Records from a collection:

# # # # # # #

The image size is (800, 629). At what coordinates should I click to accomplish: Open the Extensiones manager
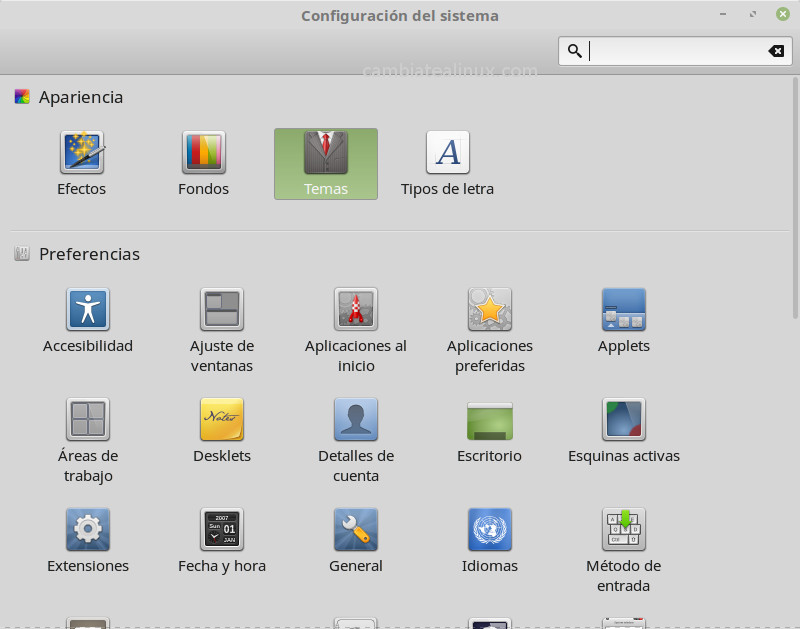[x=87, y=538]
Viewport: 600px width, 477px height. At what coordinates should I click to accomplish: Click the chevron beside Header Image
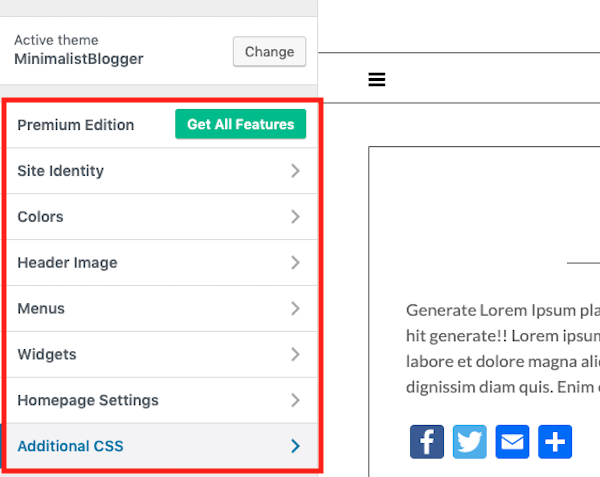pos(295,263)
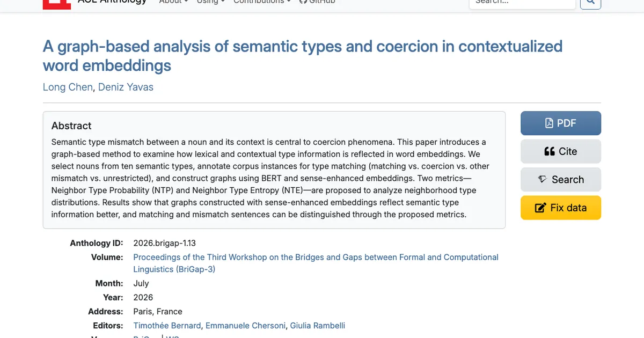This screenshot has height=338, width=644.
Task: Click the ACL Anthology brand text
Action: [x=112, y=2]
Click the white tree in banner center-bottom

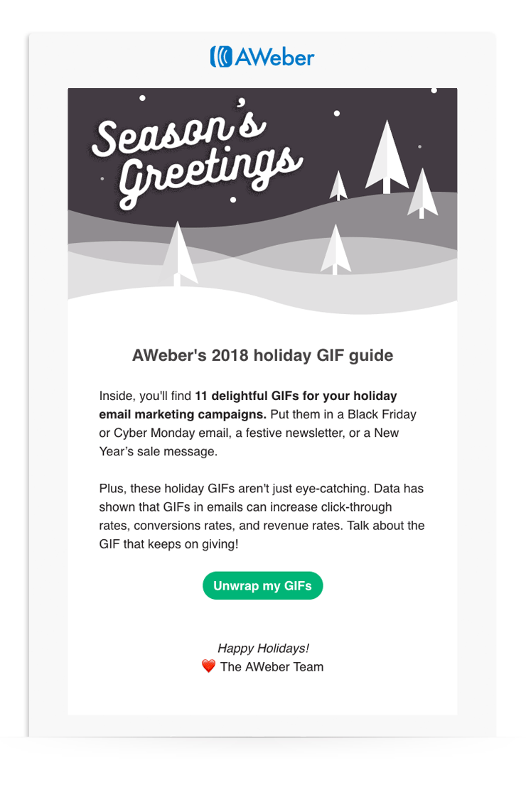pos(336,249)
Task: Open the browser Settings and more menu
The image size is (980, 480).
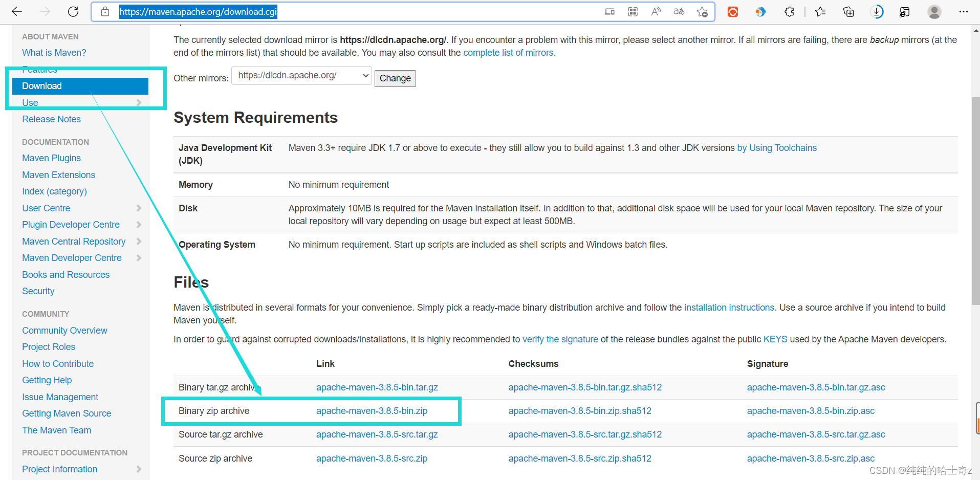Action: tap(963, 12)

# # # # # # #

● **YOUR GOAL**
Reproduce each line of the records exactly and exclude any images.

● **SOLUTION**
The image size is (800, 629). At what coordinates should I click to accomplish: Open the Extensiones manager
[x=87, y=538]
Viewport: 600px width, 477px height. At what coordinates should I click to accomplish: Click the chevron beside Header Image
pos(295,263)
This screenshot has height=338, width=644.
Task: Click the ACL Anthology brand text
Action: [x=112, y=2]
Click the white tree in banner center-bottom

pos(336,249)
Task: Open the browser Settings and more menu
The image size is (980, 480).
Action: tap(963, 12)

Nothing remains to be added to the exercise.